As PVT is a rare diagnosis with a vague clinical presentation, a high index of suspicion is required for early diagnosis and treatment. Delay in diagnosis can be life threatening. Though treatment with omalizumab is promising with respect to improved symptoms in patients with severe persistent asthma who failed conservative treatment, PVT should be considered as an adverse effect with long-term omalizumab use. No case reports are available in the literature showing its association with omalizumab use. To further strengthen the association or causation of omalizumab to thrombotic events, future cohort studies on patients receiving omalizumab treatment are needed.

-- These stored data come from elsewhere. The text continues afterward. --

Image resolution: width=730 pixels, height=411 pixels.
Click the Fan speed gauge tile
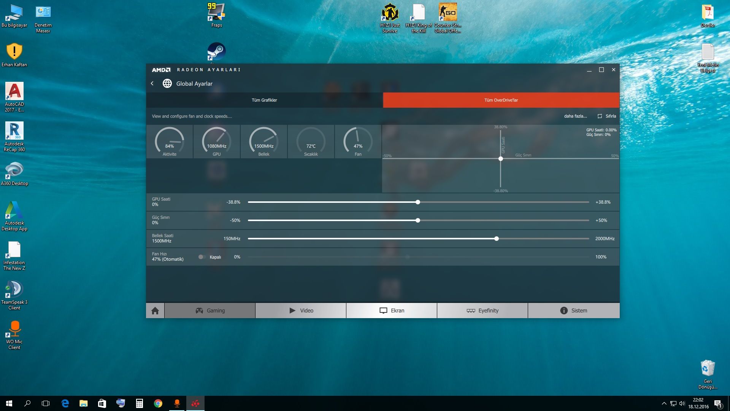pyautogui.click(x=358, y=142)
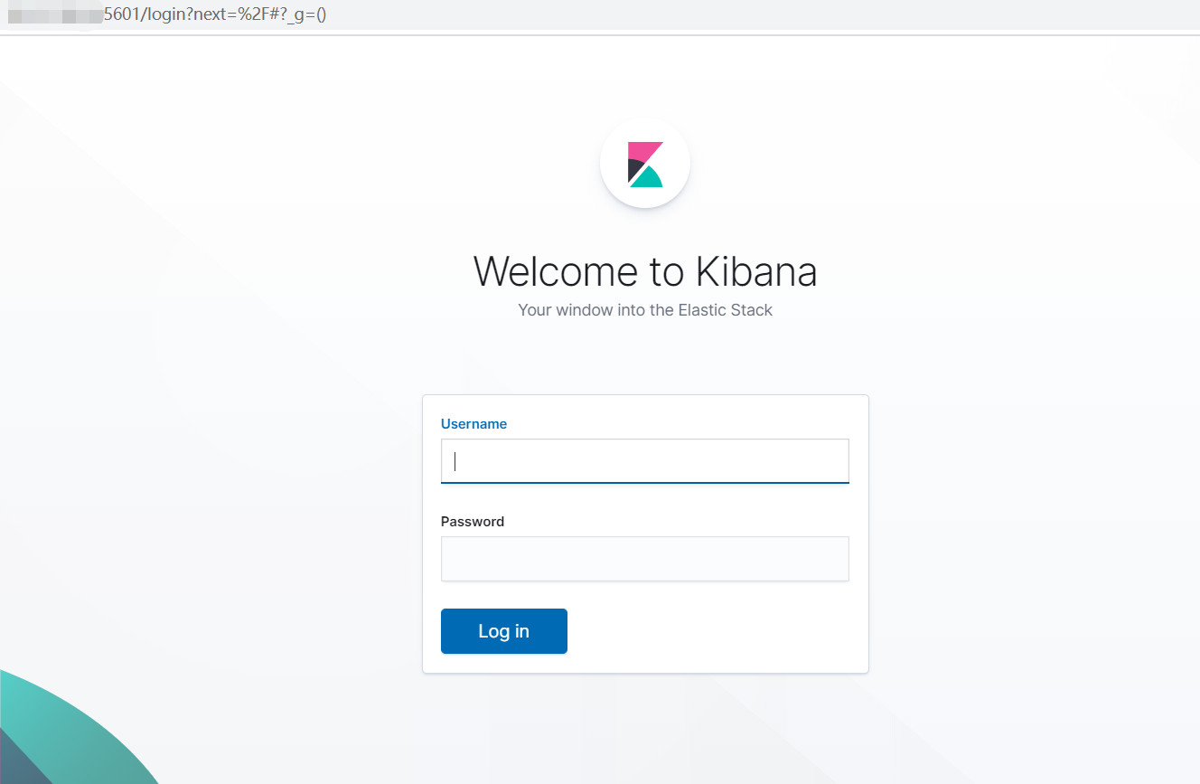Click the text cursor inside the Username field
The image size is (1200, 784).
point(455,461)
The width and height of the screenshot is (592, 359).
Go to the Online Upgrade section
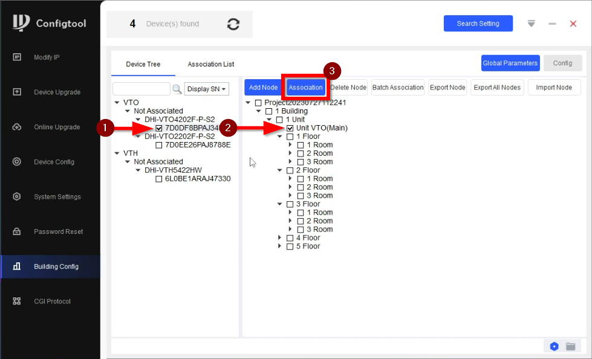pyautogui.click(x=57, y=127)
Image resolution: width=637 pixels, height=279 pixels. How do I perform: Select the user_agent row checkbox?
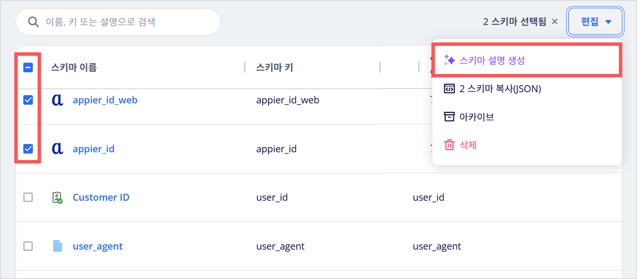pos(28,246)
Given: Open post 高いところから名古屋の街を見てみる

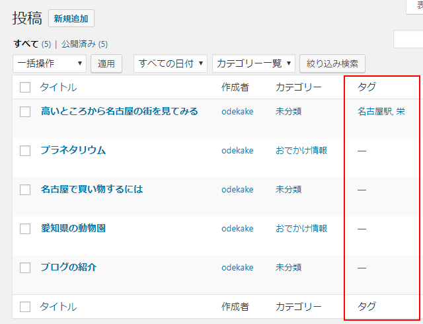Looking at the screenshot, I should pyautogui.click(x=119, y=112).
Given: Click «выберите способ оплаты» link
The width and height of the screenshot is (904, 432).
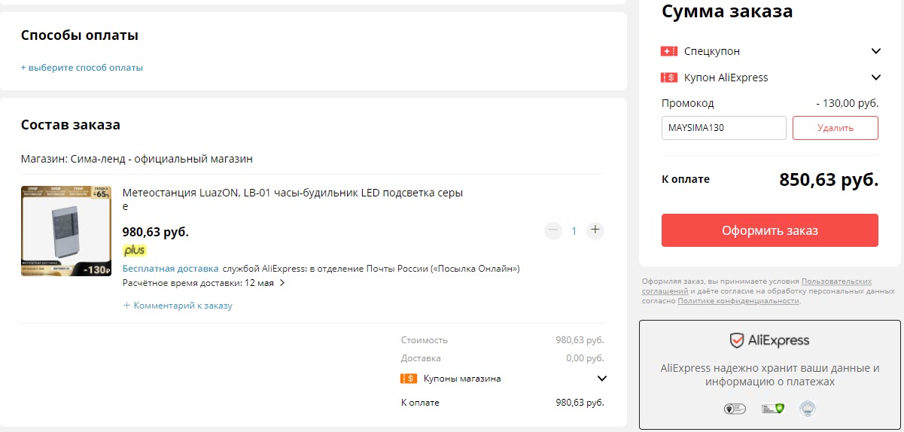Looking at the screenshot, I should click(82, 68).
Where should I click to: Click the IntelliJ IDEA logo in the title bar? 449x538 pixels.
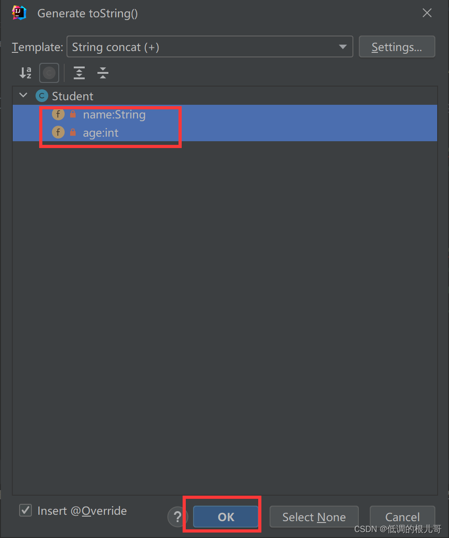pyautogui.click(x=19, y=13)
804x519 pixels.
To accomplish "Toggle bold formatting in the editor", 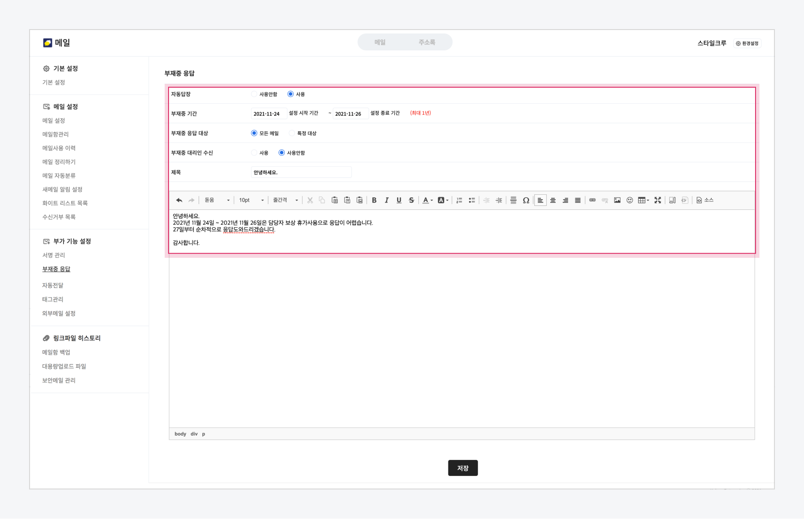I will [374, 200].
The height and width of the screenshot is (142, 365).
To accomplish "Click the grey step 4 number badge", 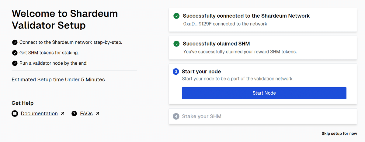I will point(176,116).
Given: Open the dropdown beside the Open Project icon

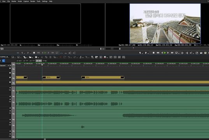Looking at the screenshot, I should (32, 58).
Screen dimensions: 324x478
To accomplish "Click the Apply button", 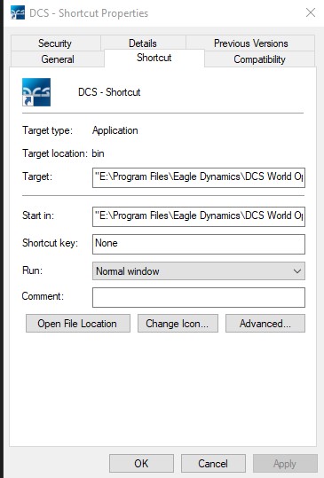I will tap(285, 463).
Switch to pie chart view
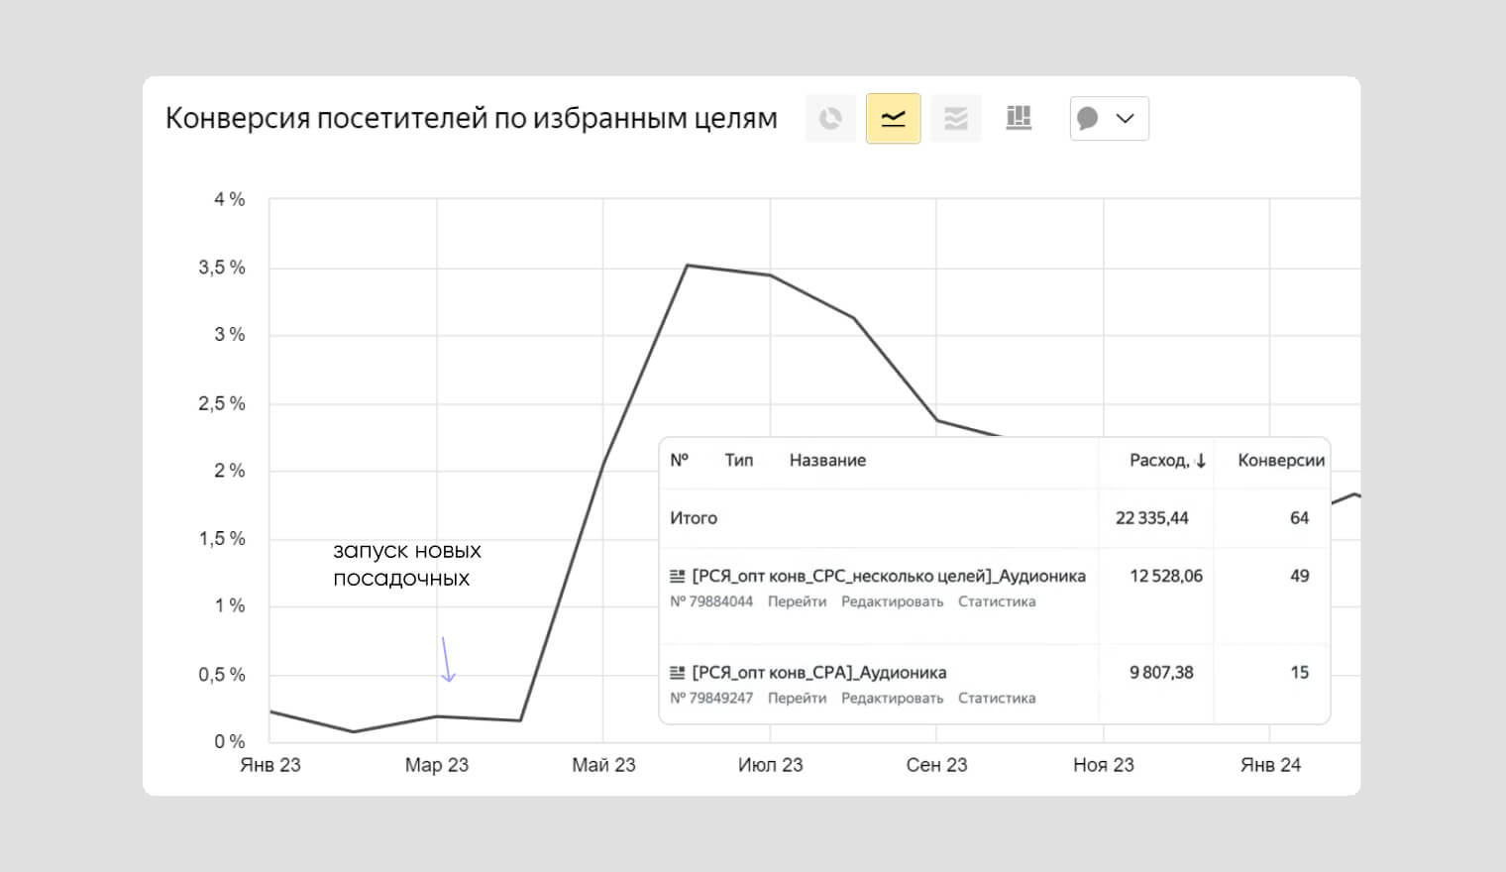 830,119
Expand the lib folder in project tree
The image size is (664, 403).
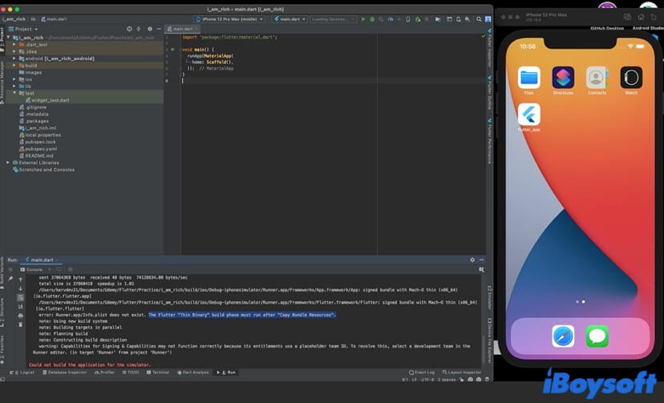pyautogui.click(x=14, y=86)
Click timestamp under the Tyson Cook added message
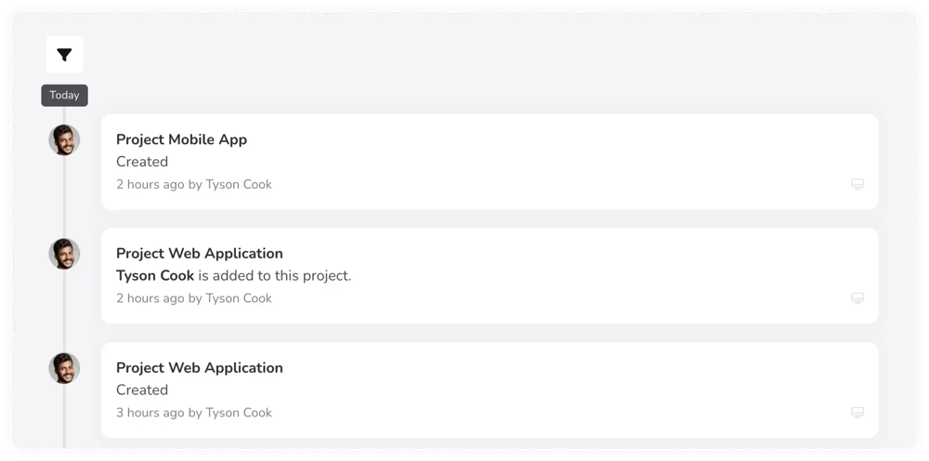 click(193, 298)

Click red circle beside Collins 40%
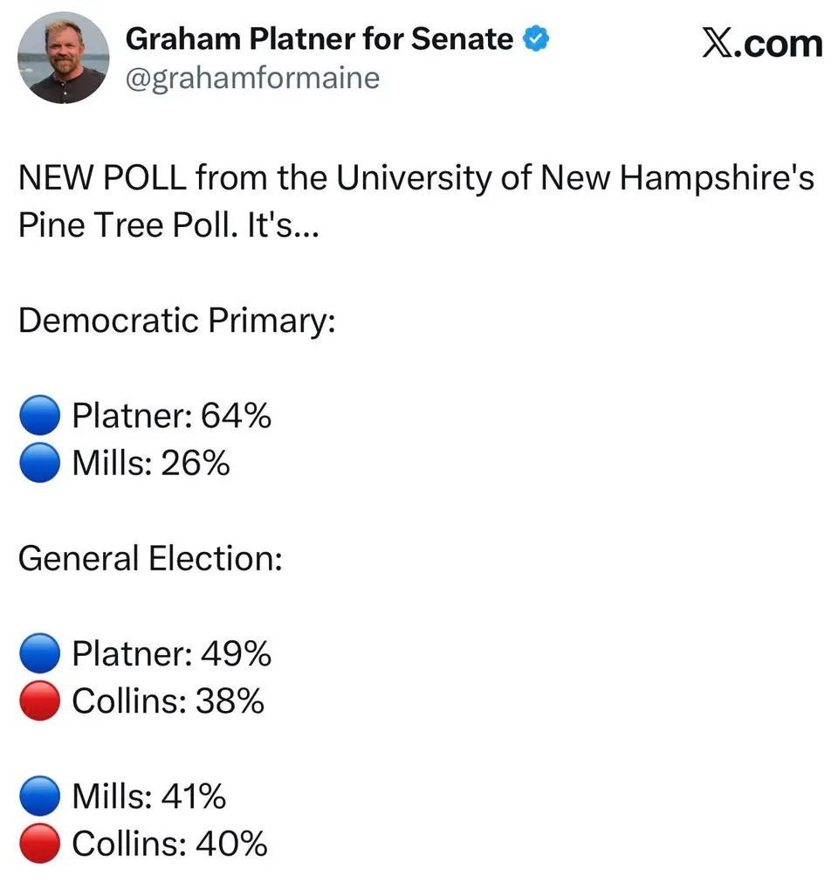(39, 844)
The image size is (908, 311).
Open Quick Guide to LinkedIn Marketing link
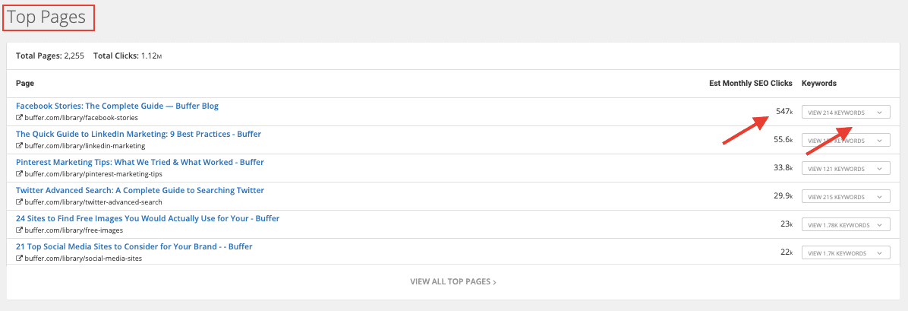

Authors’ Note: This study was presented in abstract form at Society of General Internal Medicine Annual Meeting, 2016 (Journal of General Internal Medicine, May 2016, Volume 31, Supplement 2, pp. 85-922; Abstracts from the 2016 Society of General Internal Medicine Annual Meeting, p. 520).
Ethical Approval: Ethical approval to report this case was obtained from the Office of Research Administration.
Informed Consent: Written informed consent was obtained from the patient for anonymized information to be published in this article.
Declaration of Conflicting Interests: The author(s) declared no potential conflicts of interest with respect to the research, authorship, and/or publication of this article.
Funding: The author(s) received no financial support for the research, authorship, and/or publication of this article.